Please use Carl Boettiger and Gupta Kshitiz’s ramlegacy package https://github.com/ropensci/ramlegacy instead.
This package does one thing: it downloads a Microsoft Access copy of the
RAM Legacy Stock Assessment Database and
converts it to a local sqlite3 database. This makes it easy to work
with
dplyr/dbplyr,
for example. The make_ramlegacy()
function also leaves a copy of
.csv
files for each table in the database in the R working directory
if you’d prefer to work with those.
Note that you must have the utility mdb-tables
installed and in
your path from mdbtools
. This utility provides tools for extracting
Access databases. You can find installation instructions at
http://mdbtools.sourceforge.net.
If you’re on OS X and using homebrew, you can install it with
brew install mdbtools
.
Install the package:
# install.packages("devtools")
devtools::install_github("seananderson/ramlegacy")
Cache and convert the database:
library("ramlegacy")
make_ramlegacy()
#> Converting table area
#> Converting table assessment
#> Converting table assessmethod
#> Converting table assessor
#> Converting table biometrics
#> Converting table bioparams
#> Converting table bioparams_units_views
#> Converting table bioparams_values_views
#> Converting table management
#> Converting table model_results
#> Converting table stock
#> Converting table taxonomy
#> Converting table timeseries
#> Converting table timeseries_units_views
#> Converting table timeseries_values_views
#> Converting table tsmetrics
Work with the data:
library("dplyr")
#>
#> Attaching package: 'dplyr'
#> The following objects are masked from 'package:stats':
#>
#> filter, lag
#> The following objects are masked from 'package:base':
#>
#> intersect, setdiff, setequal, union
ram <- src_sqlite("ramlegacy.sqlite3")
ram # see the available tables
#> src: sqlite 3.19.3 [/Users/seananderson/src/ramlegacy/ramlegacy.sqlite3]
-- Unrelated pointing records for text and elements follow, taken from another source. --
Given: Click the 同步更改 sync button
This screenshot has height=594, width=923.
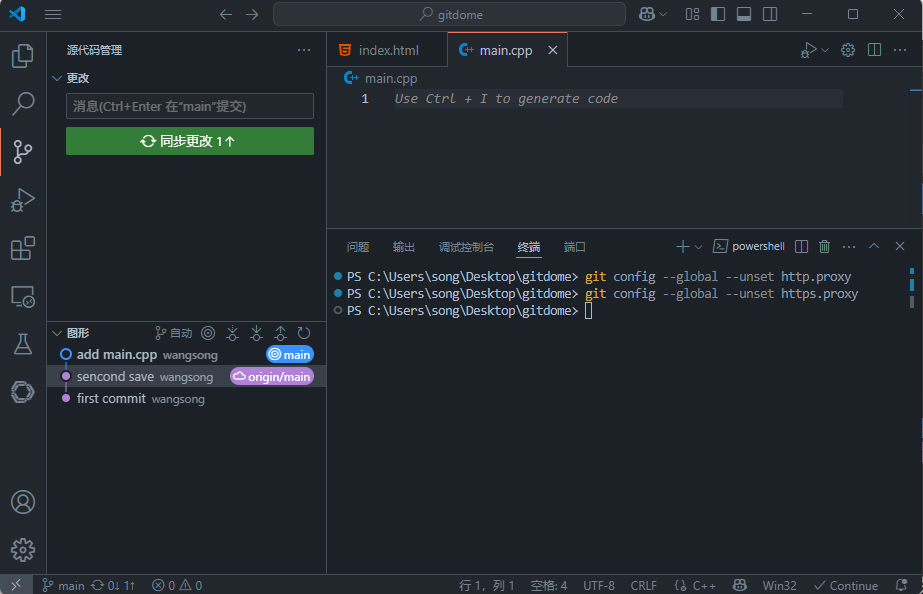Looking at the screenshot, I should pyautogui.click(x=189, y=141).
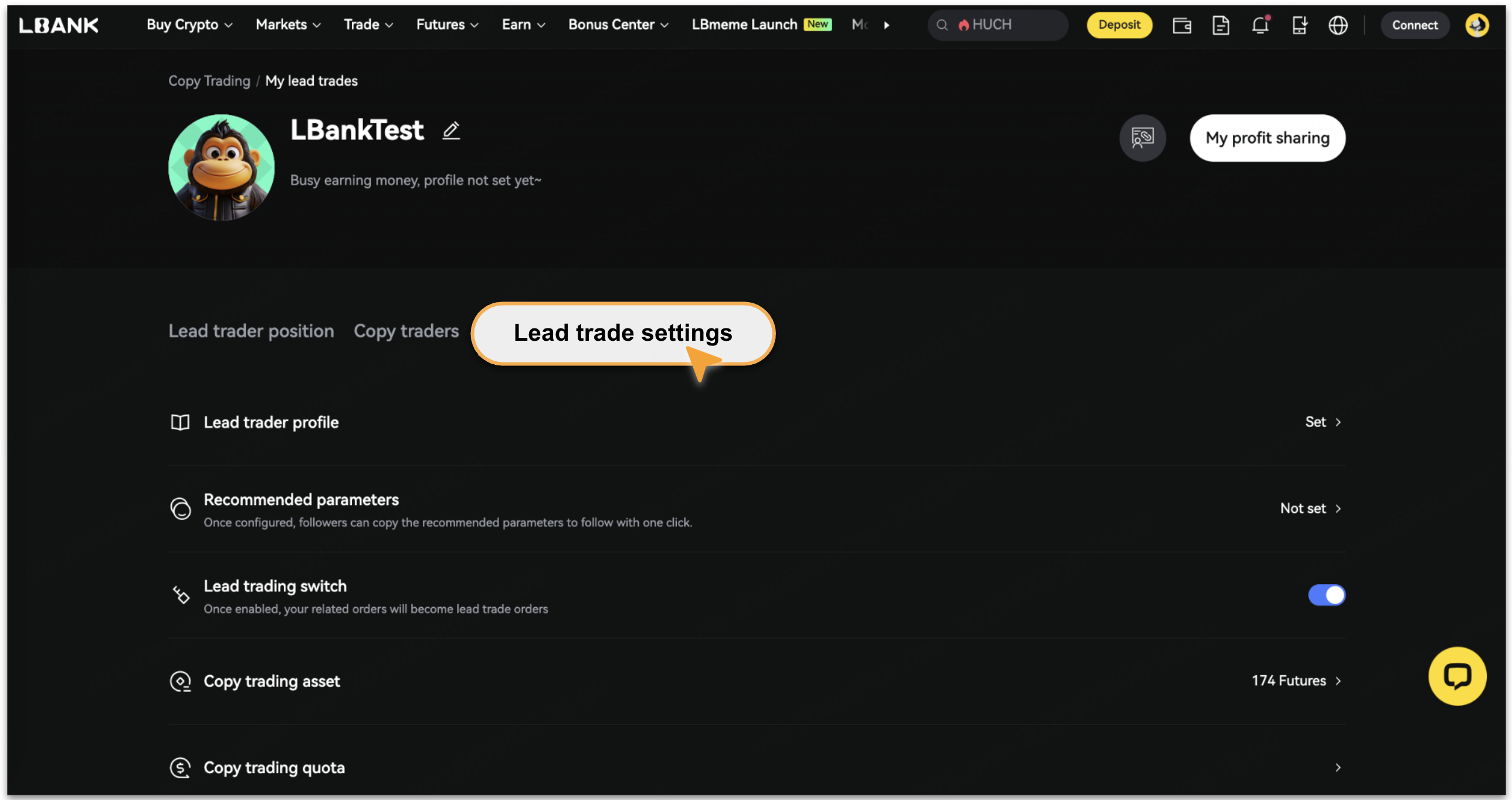Click the app download icon
The height and width of the screenshot is (800, 1512).
click(x=1299, y=25)
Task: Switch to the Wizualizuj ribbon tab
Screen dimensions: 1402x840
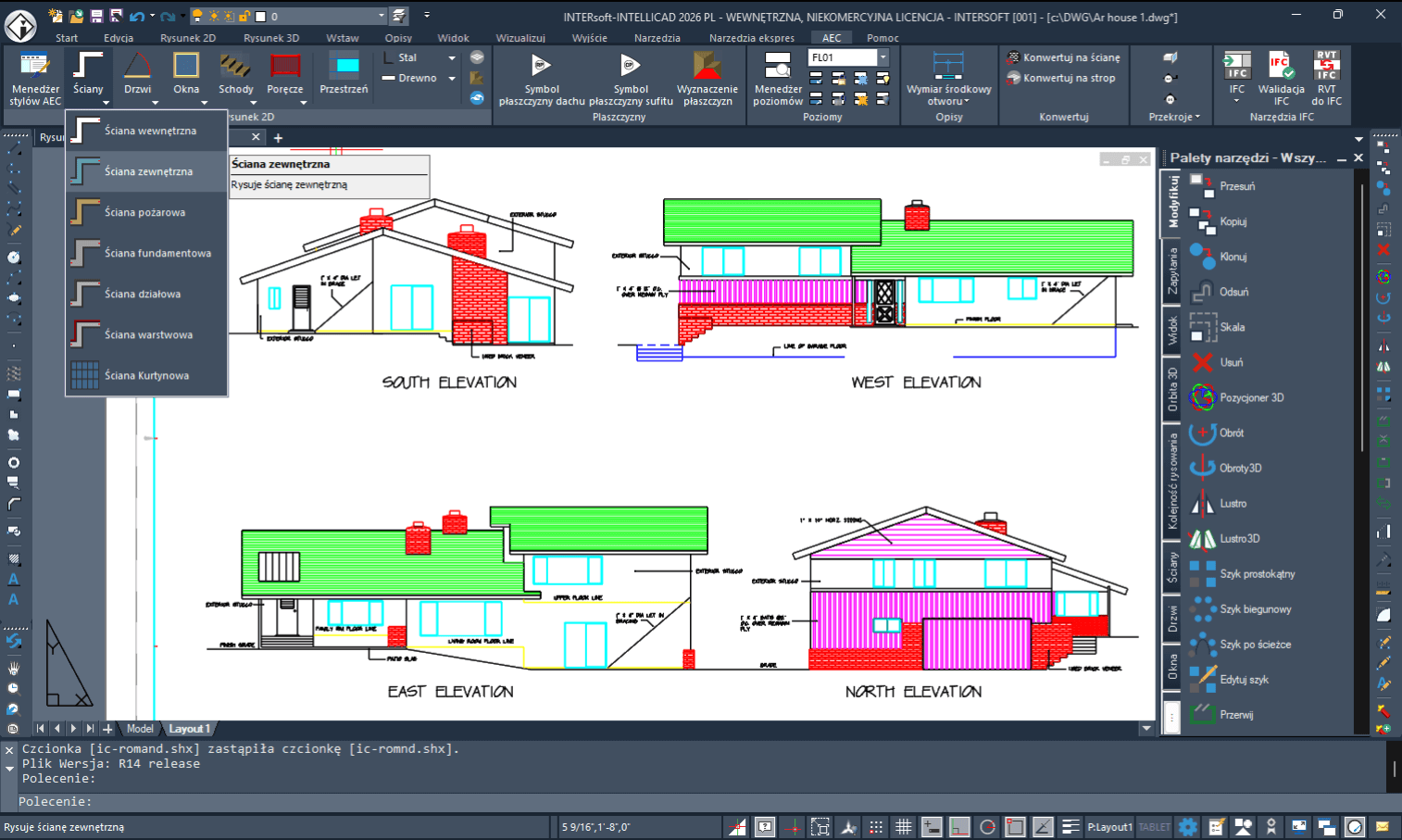Action: coord(521,38)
#> tbls: area, assessment, assessmethod, assessor, biometrics, bioparams,
#> bioparams_units_views, bioparams_values_views, management,
#> model_results, sqlite_stat1, sqlite_stat4, stock, taxonomy, timeseries,
#> timeseries_units_views, timeseries_values_views, tsmetrics
Access the area
table:
tbl(ram, "area")
#> # Source: table<area> [?? x 6]
#> # Database: sqlite 3.19.3
#> # [/Users/seananderson/src/ramlegacy/ramlegacy.sqlite3]
#> country areatype areacode areaname alternateareaname areaid
#> <chr> <chr> <chr> <chr> <chr> <chr>
#> 1 Argentina CFP ARG-N Northern Argen… <NA> Argentin…
#> 2 Argentina CFP ARG-S Southern Argen… <NA> Argentin…
#> 3 Australia AFMA CASCADE Cascade Plateau <NA> Australi…
#> 4 Australia AFMA ESE Eastern half o… <NA> Australi…
#> 5 Australia AFMA GAB Great Australi… <NA> Australi…
#> 6 Australia AFMA MI Macquarie Isla… "" Australi…
#> 7 Australia AFMA NAUST Northern Austr… <NA> Australi…
#> 8 Australia AFMA NSWWA New South Wale… <NA> Australi…
#> 9 Australia AFMA SE Southeast Aust… <NA> Australi…
#> 10 Australia AFMA TAS Tasmania <NA> Australi…
#> # ... with more rows
Join the time series ts
and stock
tables on the stockid
column:
ts <- tbl(ram, "timeseries")
stock <- tbl(ram, "stock")
select(stock, stockid, scientificname, commonname, region) %>%
inner_join(ts)
#> Joining, by = "stockid"
#> # Source: lazy query [?? x 9]
#> # Database: sqlite 3.19.3
#> # [/Users/seananderson/src/ramlegacy/ramlegacy.sqlite3]
#> stockid scientificname commonname region assessid stocklong tsid
#> <chr> <chr> <chr> <chr> <chr> <chr> <chr>
#> 1 ACADRED… Sebastes fasci… Acadian r… US Ea… NEFSC-AC… Acadian re… BdivB…
#> 2 ACADRED… Sebastes fasci… Acadian r… US Ea… NEFSC-AC… Acadian re… BdivB…
#> 3 ACADRED… Sebastes fasci… Acadian r… US Ea… NEFSC-AC… Acadian re… BdivB…
#> 4 ACADRED… Sebastes fasci… Acadian r… US Ea… NEFSC-AC… Acadian re… BdivB…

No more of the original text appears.